--- begin RECORDS TO PROCESS ---

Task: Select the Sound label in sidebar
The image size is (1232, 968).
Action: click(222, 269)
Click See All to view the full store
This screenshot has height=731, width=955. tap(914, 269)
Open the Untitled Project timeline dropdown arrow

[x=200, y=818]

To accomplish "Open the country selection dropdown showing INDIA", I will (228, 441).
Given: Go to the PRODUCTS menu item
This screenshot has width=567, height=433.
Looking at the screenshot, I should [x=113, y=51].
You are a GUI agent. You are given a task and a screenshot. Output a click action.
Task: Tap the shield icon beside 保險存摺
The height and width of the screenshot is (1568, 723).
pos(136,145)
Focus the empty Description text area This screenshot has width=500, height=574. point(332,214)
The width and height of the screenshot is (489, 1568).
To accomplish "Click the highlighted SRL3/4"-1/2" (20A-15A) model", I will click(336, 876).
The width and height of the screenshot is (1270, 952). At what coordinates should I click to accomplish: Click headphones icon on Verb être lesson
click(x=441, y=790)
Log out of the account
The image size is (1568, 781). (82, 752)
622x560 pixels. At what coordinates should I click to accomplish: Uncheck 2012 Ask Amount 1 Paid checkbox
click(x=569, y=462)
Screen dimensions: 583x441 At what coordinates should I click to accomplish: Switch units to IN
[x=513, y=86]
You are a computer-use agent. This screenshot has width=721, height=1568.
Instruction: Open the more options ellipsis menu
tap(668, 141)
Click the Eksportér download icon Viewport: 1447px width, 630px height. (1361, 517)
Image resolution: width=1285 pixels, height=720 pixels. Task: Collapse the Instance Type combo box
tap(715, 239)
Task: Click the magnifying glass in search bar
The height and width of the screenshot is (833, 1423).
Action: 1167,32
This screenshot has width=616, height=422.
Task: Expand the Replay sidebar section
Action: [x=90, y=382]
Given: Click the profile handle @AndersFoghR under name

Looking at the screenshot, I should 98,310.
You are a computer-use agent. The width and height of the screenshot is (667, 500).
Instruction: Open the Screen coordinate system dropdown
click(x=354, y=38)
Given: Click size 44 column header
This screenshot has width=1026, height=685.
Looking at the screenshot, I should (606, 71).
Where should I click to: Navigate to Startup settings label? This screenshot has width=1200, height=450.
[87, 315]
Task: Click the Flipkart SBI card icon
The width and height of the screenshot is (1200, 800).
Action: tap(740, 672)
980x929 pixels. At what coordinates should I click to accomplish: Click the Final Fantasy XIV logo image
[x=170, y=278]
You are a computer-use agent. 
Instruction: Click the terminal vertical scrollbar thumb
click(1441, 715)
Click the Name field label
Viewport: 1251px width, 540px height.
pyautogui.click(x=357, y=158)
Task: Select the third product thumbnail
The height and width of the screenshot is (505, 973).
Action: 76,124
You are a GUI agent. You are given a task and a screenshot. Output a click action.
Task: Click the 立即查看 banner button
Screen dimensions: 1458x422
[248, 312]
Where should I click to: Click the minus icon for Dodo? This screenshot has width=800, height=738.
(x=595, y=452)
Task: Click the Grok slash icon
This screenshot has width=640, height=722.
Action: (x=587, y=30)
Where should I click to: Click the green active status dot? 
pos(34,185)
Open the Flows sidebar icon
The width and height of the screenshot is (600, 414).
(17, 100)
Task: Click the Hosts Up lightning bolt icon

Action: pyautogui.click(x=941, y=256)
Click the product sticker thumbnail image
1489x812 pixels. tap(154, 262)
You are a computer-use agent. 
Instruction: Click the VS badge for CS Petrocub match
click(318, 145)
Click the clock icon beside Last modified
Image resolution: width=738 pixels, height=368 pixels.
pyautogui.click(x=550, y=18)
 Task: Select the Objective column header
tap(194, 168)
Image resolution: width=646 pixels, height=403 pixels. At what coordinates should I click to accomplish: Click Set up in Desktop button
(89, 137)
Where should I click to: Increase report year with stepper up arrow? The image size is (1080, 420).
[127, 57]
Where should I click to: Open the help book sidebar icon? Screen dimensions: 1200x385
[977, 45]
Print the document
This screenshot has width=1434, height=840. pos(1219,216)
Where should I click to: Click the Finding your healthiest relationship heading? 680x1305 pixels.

--- end RECORDS TO PROCESS ---

■ **TASK DESCRIPTION**:
Copy every one of these rows word for word.

■ **EXPECTED ANSWER**:
Task: Select the Sound label in sidebar
The image size is (1232, 968).
Action: click(222, 269)
Click See All to view the full store
This screenshot has height=731, width=955. tap(914, 269)
Open the Untitled Project timeline dropdown arrow

[x=200, y=818]

To accomplish "Open the country selection dropdown showing INDIA", I will (228, 441).
Given: Go to the PRODUCTS menu item
This screenshot has width=567, height=433.
Looking at the screenshot, I should [x=113, y=51].
You are a GUI agent. You are given a task and a screenshot. Output a click action.
Task: Tap the shield icon beside 保險存摺
The height and width of the screenshot is (1568, 723).
pos(136,145)
Focus the empty Description text area This screenshot has width=500, height=574. point(332,214)
The width and height of the screenshot is (489, 1568).
To accomplish "Click the highlighted SRL3/4"-1/2" (20A-15A) model", I will click(336, 876).
The width and height of the screenshot is (1270, 952). At what coordinates should I click to accomplish: Click headphones icon on Verb être lesson
click(x=441, y=790)
Log out of the account
The image size is (1568, 781). (82, 752)
622x560 pixels. At what coordinates should I click to accomplish: Uncheck 2012 Ask Amount 1 Paid checkbox
click(x=569, y=462)
Screen dimensions: 583x441 At what coordinates should I click to accomplish: Switch units to IN
[x=513, y=86]
You are a computer-use agent. This screenshot has width=721, height=1568.
Instruction: Open the more options ellipsis menu
tap(668, 141)
Click the Eksportér download icon Viewport: 1447px width, 630px height. (1361, 517)
Image resolution: width=1285 pixels, height=720 pixels. Task: Collapse the Instance Type combo box
tap(715, 239)
Task: Click the magnifying glass in search bar
The height and width of the screenshot is (833, 1423).
Action: 1167,32
This screenshot has width=616, height=422.
Task: Expand the Replay sidebar section
Action: [x=90, y=382]
Given: Click the profile handle @AndersFoghR under name

Looking at the screenshot, I should 98,310.
You are a computer-use agent. The width and height of the screenshot is (667, 500).
Instruction: Open the Screen coordinate system dropdown
click(x=354, y=38)
Given: Click size 44 column header
This screenshot has width=1026, height=685.
Looking at the screenshot, I should (606, 71).
Where should I click to: Navigate to Startup settings label? This screenshot has width=1200, height=450.
[87, 315]
Task: Click the Flipkart SBI card icon
The width and height of the screenshot is (1200, 800).
Action: tap(740, 672)
980x929 pixels. At what coordinates should I click to accomplish: Click the Final Fantasy XIV logo image
[x=170, y=278]
You are a computer-use agent. 
Instruction: Click the terminal vertical scrollbar thumb
click(1441, 715)
Click the Name field label
Viewport: 1251px width, 540px height.
pyautogui.click(x=357, y=158)
Task: Select the third product thumbnail
The height and width of the screenshot is (505, 973).
Action: 76,124
You are a GUI agent. You are given a task and a screenshot. Output a click action.
Task: Click the 立即查看 banner button
Screen dimensions: 1458x422
[248, 312]
Where should I click to: Click the minus icon for Dodo? This screenshot has width=800, height=738.
(x=595, y=452)
Task: Click the Grok slash icon
This screenshot has width=640, height=722.
Action: (x=587, y=30)
Where should I click to: Click the green active status dot? 
pos(34,185)
Open the Flows sidebar icon
The width and height of the screenshot is (600, 414).
(17, 100)
Task: Click the Hosts Up lightning bolt icon

Action: pyautogui.click(x=941, y=256)
Click the product sticker thumbnail image
1489x812 pixels. tap(154, 262)
You are a computer-use agent. 
Instruction: Click the VS badge for CS Petrocub match
click(318, 145)
Click the clock icon beside Last modified
Image resolution: width=738 pixels, height=368 pixels.
pyautogui.click(x=550, y=18)
 Task: Select the Objective column header
tap(194, 168)
Image resolution: width=646 pixels, height=403 pixels. At what coordinates should I click to accomplish: Click Set up in Desktop button
(89, 137)
Where should I click to: Increase report year with stepper up arrow? The image size is (1080, 420).
[127, 57]
Where should I click to: Open the help book sidebar icon? Screen dimensions: 1200x385
[977, 45]
Print the document
This screenshot has width=1434, height=840. pos(1219,216)
Where should I click to: Click the Finding your healthiest relationship heading? 680x1305 pixels.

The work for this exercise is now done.